Given request: Extract the lines from the line containing "Open the Pricing" up to and including the line containing "coord(538,295)", copying each one exactly.

Data lines:
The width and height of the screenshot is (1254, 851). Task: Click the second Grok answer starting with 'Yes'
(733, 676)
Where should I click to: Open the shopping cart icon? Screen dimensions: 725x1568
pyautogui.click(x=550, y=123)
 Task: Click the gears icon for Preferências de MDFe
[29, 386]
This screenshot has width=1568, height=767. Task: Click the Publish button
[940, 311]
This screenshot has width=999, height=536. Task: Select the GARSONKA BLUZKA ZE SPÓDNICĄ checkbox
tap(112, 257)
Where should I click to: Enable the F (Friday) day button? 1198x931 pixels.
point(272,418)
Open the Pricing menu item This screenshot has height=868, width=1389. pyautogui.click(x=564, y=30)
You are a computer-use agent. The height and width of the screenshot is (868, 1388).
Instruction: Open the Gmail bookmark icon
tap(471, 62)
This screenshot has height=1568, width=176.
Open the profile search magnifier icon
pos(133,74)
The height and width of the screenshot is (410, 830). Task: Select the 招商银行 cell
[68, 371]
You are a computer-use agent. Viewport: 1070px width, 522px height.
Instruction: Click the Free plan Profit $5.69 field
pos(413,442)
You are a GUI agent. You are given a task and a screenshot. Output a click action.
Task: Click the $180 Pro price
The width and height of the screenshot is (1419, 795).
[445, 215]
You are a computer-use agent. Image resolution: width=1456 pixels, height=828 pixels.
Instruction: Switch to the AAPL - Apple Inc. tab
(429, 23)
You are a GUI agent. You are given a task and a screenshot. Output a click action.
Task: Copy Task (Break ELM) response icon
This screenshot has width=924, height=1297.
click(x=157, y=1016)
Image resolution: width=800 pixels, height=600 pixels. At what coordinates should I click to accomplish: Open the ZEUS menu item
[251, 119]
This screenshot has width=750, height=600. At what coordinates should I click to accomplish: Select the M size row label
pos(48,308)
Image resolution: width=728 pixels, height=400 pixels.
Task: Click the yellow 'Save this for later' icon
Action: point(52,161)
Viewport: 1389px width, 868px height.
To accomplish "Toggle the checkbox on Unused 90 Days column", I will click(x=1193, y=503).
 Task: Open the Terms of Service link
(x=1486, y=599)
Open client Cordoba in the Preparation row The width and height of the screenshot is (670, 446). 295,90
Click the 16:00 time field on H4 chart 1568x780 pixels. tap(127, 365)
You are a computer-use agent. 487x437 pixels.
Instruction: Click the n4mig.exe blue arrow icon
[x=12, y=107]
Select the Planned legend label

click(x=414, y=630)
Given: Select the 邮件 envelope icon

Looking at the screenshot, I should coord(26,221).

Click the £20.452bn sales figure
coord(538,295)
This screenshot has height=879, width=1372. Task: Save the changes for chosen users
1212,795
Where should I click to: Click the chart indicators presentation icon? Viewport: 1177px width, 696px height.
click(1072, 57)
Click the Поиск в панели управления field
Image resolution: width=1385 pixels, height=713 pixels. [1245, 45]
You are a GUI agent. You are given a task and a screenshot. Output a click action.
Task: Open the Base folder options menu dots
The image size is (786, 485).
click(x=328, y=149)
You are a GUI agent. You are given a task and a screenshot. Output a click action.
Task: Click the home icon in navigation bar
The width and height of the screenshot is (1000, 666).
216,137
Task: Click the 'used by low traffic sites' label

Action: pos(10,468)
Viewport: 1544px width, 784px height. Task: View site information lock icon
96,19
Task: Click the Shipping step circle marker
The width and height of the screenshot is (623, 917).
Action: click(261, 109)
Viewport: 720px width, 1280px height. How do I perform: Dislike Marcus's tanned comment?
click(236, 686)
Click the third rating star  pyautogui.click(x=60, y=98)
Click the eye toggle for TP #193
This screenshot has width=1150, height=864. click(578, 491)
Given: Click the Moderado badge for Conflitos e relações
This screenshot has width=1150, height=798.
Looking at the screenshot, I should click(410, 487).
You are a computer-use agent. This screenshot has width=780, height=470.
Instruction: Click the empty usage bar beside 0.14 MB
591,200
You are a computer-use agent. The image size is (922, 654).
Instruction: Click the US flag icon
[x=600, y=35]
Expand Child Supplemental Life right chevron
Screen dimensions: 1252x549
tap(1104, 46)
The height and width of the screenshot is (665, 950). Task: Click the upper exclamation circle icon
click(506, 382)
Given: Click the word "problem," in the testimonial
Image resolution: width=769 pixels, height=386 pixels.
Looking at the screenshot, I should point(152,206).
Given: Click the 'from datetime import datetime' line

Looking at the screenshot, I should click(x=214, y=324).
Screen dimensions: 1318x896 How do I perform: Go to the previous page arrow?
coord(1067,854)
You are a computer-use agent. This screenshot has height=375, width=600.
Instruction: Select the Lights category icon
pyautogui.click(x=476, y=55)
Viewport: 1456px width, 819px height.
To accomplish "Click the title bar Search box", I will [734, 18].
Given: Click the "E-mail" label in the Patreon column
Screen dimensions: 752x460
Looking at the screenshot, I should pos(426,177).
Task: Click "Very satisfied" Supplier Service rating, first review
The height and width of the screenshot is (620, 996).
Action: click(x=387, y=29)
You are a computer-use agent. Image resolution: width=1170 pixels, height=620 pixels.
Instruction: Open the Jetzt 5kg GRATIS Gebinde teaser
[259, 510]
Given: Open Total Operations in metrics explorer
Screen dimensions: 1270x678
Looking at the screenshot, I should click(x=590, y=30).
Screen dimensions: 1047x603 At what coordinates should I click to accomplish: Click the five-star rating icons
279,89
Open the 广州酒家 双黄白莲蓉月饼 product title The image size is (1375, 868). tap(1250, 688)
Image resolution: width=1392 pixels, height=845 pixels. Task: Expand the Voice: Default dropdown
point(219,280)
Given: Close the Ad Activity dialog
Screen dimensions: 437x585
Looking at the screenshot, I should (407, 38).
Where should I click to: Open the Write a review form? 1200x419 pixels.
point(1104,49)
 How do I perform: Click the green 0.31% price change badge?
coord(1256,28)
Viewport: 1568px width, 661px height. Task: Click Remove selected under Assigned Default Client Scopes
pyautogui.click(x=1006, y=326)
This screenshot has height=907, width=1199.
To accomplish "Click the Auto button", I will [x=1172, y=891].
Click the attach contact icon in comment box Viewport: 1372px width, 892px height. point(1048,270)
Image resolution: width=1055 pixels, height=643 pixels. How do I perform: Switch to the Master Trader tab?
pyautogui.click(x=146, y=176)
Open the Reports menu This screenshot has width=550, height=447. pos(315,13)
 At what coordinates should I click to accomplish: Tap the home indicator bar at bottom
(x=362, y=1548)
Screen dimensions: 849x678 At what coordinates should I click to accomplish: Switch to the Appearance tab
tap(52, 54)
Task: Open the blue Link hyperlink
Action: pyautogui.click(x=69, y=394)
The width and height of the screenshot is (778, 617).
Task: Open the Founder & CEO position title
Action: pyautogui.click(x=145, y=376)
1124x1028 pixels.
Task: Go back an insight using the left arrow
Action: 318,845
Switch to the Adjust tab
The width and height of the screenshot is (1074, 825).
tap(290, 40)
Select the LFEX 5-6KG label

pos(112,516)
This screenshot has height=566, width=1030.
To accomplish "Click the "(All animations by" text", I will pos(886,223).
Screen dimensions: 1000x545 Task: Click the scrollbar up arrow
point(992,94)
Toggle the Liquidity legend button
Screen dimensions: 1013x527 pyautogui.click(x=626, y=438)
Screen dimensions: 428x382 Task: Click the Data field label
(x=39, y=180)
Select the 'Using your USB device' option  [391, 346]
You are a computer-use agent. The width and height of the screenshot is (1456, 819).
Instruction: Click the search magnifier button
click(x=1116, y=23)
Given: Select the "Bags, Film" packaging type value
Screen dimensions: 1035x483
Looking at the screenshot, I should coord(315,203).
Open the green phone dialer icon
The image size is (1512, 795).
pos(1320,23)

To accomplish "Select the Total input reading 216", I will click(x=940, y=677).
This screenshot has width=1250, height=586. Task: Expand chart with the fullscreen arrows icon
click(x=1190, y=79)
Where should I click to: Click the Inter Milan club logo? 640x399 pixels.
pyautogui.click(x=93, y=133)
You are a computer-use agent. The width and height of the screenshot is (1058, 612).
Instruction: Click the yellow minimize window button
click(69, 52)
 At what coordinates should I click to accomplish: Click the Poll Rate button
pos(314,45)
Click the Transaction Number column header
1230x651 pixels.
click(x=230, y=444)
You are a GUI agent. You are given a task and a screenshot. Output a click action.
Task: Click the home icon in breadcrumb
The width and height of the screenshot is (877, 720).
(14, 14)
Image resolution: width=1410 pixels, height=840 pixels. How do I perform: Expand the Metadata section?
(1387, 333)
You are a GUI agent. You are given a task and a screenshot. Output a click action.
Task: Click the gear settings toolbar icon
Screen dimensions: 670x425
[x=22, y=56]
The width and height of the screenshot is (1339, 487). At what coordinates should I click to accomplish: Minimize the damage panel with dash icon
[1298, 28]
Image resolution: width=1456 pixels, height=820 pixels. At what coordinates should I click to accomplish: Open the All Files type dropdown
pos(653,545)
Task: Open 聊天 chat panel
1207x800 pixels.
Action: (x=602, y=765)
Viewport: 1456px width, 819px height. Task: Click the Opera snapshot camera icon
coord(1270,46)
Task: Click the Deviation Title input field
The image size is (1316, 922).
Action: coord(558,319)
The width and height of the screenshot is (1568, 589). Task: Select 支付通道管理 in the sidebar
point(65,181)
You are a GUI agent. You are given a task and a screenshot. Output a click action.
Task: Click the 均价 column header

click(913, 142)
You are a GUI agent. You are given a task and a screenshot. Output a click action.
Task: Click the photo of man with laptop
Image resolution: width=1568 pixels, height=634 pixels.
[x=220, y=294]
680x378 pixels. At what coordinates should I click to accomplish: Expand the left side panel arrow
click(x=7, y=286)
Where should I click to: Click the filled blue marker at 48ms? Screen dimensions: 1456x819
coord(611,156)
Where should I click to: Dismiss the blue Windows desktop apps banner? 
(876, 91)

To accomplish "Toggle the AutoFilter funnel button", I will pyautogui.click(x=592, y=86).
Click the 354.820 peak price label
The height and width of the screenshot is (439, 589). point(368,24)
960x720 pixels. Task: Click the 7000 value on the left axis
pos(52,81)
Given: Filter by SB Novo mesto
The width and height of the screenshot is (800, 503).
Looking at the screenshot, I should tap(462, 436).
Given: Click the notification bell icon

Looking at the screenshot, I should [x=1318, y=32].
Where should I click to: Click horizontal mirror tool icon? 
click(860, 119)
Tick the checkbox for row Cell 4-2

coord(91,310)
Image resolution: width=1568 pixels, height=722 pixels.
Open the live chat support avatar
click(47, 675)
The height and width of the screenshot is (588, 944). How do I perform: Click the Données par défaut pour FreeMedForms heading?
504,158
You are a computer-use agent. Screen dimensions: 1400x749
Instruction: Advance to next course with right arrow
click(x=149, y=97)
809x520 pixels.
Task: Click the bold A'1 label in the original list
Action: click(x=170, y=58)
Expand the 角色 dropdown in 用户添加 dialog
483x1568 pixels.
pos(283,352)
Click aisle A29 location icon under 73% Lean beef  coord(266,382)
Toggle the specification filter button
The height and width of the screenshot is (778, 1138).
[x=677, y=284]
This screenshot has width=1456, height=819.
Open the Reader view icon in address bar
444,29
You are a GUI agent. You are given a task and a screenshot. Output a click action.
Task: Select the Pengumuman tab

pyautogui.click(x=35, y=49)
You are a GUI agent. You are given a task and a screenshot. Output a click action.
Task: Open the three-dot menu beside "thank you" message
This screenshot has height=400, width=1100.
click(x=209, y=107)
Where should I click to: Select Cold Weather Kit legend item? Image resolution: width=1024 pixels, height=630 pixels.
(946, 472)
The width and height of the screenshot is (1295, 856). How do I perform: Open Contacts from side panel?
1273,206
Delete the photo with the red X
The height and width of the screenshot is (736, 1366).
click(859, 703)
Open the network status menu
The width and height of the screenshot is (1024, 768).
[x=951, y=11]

Written response:
Open the Pricing menu item This screenshot has height=868, width=1389. pyautogui.click(x=564, y=30)
You are a computer-use agent. The height and width of the screenshot is (868, 1388).
Instruction: Open the Gmail bookmark icon
tap(471, 62)
This screenshot has height=1568, width=176.
Open the profile search magnifier icon
pos(133,74)
The height and width of the screenshot is (410, 830). Task: Select the 招商银行 cell
[68, 371]
You are a computer-use agent. Viewport: 1070px width, 522px height.
Instruction: Click the Free plan Profit $5.69 field
pos(413,442)
You are a GUI agent. You are given a task and a screenshot. Output a click action.
Task: Click the $180 Pro price
The width and height of the screenshot is (1419, 795).
[445, 215]
You are a computer-use agent. Image resolution: width=1456 pixels, height=828 pixels.
Instruction: Switch to the AAPL - Apple Inc. tab
(429, 23)
You are a GUI agent. You are given a task and a screenshot. Output a click action.
Task: Copy Task (Break ELM) response icon
This screenshot has width=924, height=1297.
click(x=157, y=1016)
Image resolution: width=800 pixels, height=600 pixels. At what coordinates should I click to accomplish: Open the ZEUS menu item
[251, 119]
This screenshot has width=750, height=600. At what coordinates should I click to accomplish: Select the M size row label
pos(48,308)
Image resolution: width=728 pixels, height=400 pixels.
Task: Click the yellow 'Save this for later' icon
Action: point(52,161)
Viewport: 1389px width, 868px height.
To accomplish "Toggle the checkbox on Unused 90 Days column", I will click(x=1193, y=503).
 Task: Open the Terms of Service link
(x=1486, y=599)
Open client Cordoba in the Preparation row The width and height of the screenshot is (670, 446). 295,90
Click the 16:00 time field on H4 chart 1568x780 pixels. tap(127, 365)
You are a computer-use agent. 487x437 pixels.
Instruction: Click the n4mig.exe blue arrow icon
[x=12, y=107]
Select the Planned legend label

click(x=414, y=630)
Given: Select the 邮件 envelope icon

Looking at the screenshot, I should coord(26,221).

Click the £20.452bn sales figure
coord(538,295)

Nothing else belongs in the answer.